Le radon est un gaz radioactif naturel provenant du sol qui s’infiltre dans les bâtiments des régions à risques. Il s’accumule dans les locaux qui sont mal ventilés. Les occupants peuvent l’inhaler et être sujets au cancer du poumon. C’est la principale source d’exposition naturelle aux rayonnements ionisants.

Selon l’Institut de Radioprotection et de Sûreté Nucléaire, la population française est exposée en moyenne à 4,5 mSv/an (dosimétrie en absorption) aux rayonnements ionisants et le radon représente 32%(1) de cette exposition. C’est la deuxième source d’exposition, après celle d’origine médicale, qui est de 35%(1).

Radon

Les paramètres suivants déterminent notre exposition au radon :

  • le lieu et la contenance en radon dans les sols,
  • le type de bien (avec parties communes ou individuel),
  • la conception du bâtiment, le renouvellement d’air et l’utilisation des lieux par les occupants.

Quelles sont les évolutions réglementaires?

La directive européenne 2013/59/Euratom1 a été transposée dans le Décret n° 2018-434 du 4 juin 2018 portant diverses dispositions en matière nucléaire.

  • Baisse du niveau de référence de l’activité volumique moyenne annuelle en radon de 400 Bq/m3 à 300 Bq/m3 (2).
  • Modification des mesures de protection :
    • La surveillance obligatoire concerne l’ensemble des lieux de travail alors qu’auparavant seuls les milieux souterrains étaient concernés.
    • Un zonage radon, un suivi personnalisé du travailleur par dosimétrie et un renforcement de la surveillance de la santé par la médecine du travail doivent être mis en place, si l’exposition est supérieure à 6 mSv/an.
  • La cartographie de l’Institut de Radioprotection et de Sûreté Nucléaire du potentiel radon est maintenant réalisée au niveau communal, et non plus départemental(3).

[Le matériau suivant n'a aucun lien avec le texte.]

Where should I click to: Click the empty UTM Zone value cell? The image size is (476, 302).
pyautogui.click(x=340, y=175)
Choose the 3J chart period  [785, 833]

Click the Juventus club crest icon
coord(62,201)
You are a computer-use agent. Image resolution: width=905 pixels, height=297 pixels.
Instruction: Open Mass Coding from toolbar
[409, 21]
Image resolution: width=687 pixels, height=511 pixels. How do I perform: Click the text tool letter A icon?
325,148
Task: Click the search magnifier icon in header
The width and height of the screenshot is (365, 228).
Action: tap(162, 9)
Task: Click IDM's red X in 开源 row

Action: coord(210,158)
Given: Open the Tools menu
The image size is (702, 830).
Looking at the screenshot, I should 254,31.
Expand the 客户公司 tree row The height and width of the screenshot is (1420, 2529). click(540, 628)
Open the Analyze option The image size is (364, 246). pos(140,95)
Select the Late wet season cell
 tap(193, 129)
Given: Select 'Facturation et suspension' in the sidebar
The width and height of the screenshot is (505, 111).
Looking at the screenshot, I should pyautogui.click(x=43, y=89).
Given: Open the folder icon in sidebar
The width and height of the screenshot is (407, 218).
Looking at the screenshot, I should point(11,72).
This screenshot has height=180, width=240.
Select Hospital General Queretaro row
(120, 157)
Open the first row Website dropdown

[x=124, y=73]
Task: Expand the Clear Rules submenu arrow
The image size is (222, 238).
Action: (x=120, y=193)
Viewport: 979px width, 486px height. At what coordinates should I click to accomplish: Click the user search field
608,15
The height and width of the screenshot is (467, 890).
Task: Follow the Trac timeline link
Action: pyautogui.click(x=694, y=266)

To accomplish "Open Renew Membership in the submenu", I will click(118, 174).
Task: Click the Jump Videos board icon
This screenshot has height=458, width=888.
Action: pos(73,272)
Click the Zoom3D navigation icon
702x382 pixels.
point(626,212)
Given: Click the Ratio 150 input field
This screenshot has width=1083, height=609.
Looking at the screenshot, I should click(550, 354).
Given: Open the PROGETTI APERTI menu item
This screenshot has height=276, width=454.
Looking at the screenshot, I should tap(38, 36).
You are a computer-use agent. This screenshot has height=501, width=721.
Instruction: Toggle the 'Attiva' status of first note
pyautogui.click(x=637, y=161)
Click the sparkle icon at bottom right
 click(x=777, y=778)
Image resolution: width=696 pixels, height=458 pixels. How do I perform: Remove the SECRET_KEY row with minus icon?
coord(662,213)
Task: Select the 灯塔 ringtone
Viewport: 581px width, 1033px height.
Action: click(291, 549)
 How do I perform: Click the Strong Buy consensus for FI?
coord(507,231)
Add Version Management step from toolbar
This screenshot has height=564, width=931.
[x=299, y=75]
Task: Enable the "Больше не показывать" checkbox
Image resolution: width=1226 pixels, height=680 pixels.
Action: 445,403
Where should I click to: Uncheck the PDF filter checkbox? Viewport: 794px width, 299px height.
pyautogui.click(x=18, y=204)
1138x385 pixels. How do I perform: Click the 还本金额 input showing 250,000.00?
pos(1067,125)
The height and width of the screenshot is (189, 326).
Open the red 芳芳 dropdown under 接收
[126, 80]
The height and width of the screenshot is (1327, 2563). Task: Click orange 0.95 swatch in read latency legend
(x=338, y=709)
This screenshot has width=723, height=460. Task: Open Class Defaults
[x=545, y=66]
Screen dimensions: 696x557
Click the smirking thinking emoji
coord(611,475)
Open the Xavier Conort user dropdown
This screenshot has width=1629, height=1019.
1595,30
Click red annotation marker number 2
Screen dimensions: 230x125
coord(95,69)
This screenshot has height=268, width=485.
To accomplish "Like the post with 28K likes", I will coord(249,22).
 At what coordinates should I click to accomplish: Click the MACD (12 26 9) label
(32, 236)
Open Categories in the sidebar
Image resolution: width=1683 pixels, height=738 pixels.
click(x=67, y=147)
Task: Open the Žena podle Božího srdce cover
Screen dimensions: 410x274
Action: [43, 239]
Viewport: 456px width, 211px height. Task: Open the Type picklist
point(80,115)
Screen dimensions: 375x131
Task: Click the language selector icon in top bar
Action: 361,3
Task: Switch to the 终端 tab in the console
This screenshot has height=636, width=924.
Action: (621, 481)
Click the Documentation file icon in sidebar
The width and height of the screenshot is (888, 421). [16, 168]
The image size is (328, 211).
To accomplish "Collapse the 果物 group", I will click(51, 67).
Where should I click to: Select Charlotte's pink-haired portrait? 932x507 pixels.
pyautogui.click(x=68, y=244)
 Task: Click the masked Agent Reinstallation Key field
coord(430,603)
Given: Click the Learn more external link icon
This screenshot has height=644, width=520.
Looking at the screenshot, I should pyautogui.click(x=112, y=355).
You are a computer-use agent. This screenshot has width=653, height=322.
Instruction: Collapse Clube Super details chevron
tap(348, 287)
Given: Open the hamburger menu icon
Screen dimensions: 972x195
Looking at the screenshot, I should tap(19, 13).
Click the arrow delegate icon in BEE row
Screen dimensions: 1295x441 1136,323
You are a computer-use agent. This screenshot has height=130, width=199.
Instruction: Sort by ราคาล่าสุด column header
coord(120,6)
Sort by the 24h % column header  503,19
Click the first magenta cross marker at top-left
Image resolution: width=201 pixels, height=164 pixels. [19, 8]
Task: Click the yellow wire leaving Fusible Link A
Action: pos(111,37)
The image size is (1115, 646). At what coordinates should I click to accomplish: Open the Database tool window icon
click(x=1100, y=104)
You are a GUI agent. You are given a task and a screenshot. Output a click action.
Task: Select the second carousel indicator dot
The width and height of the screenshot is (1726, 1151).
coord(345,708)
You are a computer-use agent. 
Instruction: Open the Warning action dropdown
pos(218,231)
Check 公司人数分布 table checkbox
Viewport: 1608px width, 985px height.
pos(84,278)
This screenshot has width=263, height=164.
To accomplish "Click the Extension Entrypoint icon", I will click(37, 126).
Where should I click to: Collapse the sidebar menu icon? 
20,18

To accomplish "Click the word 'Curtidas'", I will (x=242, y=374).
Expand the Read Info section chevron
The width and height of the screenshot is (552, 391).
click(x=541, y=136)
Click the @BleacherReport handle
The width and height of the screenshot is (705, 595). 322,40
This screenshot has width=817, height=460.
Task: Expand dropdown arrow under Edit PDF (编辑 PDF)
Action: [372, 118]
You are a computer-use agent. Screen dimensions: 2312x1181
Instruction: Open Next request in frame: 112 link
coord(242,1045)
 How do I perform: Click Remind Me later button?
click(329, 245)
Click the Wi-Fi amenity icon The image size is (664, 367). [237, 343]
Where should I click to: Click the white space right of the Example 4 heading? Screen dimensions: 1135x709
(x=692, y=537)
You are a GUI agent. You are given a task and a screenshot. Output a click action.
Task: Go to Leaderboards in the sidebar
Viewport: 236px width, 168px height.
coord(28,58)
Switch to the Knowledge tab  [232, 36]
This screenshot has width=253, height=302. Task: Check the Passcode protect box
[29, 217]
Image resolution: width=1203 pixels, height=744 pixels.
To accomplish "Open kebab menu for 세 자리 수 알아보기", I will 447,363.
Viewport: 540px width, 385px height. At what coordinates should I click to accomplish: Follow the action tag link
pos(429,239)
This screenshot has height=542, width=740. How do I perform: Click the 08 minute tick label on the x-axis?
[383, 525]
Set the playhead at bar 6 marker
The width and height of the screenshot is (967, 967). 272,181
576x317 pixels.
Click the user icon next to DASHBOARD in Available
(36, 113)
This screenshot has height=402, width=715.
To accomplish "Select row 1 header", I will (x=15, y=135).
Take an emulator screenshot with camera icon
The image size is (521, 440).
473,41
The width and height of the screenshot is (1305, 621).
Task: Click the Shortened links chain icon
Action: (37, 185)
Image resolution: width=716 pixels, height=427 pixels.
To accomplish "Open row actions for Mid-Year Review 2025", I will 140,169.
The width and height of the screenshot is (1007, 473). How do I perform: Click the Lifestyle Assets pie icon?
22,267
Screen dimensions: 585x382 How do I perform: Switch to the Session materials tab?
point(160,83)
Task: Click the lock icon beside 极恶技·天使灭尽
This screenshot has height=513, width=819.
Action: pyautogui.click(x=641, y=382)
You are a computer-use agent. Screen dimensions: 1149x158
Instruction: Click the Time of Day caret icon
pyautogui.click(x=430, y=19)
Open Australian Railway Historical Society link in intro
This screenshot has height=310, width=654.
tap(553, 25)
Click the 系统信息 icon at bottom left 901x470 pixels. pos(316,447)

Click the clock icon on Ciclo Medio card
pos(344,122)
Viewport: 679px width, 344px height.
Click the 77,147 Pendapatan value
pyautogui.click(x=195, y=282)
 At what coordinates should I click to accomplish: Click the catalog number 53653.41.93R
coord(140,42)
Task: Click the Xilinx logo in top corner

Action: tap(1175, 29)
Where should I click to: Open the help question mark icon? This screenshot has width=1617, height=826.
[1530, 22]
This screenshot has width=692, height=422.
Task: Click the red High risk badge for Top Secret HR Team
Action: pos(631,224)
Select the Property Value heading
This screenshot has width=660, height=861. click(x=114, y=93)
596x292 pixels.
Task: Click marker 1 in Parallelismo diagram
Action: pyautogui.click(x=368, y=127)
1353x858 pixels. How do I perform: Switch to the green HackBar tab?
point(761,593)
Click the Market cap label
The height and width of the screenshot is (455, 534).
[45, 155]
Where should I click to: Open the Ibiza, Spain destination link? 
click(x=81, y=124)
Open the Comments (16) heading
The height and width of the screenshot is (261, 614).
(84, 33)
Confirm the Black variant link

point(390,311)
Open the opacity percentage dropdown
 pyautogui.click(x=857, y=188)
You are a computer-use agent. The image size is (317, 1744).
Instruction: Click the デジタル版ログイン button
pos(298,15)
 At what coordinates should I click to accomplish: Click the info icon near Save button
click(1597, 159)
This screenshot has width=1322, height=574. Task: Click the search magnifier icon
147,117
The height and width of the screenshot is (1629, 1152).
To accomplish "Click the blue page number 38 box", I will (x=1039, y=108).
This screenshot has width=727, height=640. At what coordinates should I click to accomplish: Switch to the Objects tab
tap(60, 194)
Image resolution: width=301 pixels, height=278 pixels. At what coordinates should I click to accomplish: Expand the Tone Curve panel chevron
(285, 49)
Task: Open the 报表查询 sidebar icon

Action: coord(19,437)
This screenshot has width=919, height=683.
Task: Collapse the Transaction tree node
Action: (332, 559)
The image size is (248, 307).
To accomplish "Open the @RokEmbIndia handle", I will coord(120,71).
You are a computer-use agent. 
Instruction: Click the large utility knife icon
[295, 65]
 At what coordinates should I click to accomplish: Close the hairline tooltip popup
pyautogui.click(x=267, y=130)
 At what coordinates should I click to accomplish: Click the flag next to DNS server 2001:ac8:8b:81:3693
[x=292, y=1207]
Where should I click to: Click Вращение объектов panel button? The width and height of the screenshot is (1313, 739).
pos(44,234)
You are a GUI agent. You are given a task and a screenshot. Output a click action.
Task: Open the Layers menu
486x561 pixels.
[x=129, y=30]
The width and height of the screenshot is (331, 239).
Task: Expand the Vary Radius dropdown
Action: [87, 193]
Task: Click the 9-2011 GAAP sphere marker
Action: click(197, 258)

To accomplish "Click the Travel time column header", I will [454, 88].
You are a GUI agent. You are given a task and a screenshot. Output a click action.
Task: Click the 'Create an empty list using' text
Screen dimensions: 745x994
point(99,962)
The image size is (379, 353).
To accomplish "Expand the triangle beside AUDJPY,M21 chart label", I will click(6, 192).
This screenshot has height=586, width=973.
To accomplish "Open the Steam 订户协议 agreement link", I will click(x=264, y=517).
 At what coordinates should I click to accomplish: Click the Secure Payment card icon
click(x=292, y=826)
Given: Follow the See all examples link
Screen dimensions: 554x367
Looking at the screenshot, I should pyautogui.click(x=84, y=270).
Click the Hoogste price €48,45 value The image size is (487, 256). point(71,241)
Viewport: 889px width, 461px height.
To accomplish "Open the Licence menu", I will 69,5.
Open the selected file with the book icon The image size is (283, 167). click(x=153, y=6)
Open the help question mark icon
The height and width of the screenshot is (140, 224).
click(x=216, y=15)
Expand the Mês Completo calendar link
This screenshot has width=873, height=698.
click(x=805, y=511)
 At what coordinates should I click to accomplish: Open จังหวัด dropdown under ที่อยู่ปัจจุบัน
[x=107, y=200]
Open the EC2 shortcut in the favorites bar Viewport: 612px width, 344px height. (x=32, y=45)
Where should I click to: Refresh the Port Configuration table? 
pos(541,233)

L’objectif est d’être plus précis sur l’identification géographique du risque, afin de pouvoir mettre des mesures locales en place, comme la sensibilisation des propriétaires pour la réalisation du dépistage et la mise en œuvre de solutions adaptées dans les bâtiments.

Les trois zones de potentiel radon, qui découpent le territoire national en fonction des flux d’exhalation du radon des sols, sont les suivantes :

  • Zone 1 : zones à potentiel radon faible ;
  • Zone 2 : zones à potentiel radon faible mais sur lesquelles des facteurs géologiques particuliers peuvent faciliter le transfert du radon vers les bâtiments ;
  • Zone 3 : zones à potentiel radon significatif.

Les contrôles obligatoires

Établissements Recevant du Public

Pour certains Établissements Recevant du Public, un mesurage de l’activité volumique en radon doit être effectué. Celui-ci est réalisé par un organisme agréé par l’Autorité de Sûreté Nucléaire. Il est à renouveler tous les dix ans :

  • En zone 3
  • En zone 1 ou 2 lorsque le précédent mesurage dépasse le seuil de 300 Bq/m3

Il est également à renouveler lors de certains travaux(4).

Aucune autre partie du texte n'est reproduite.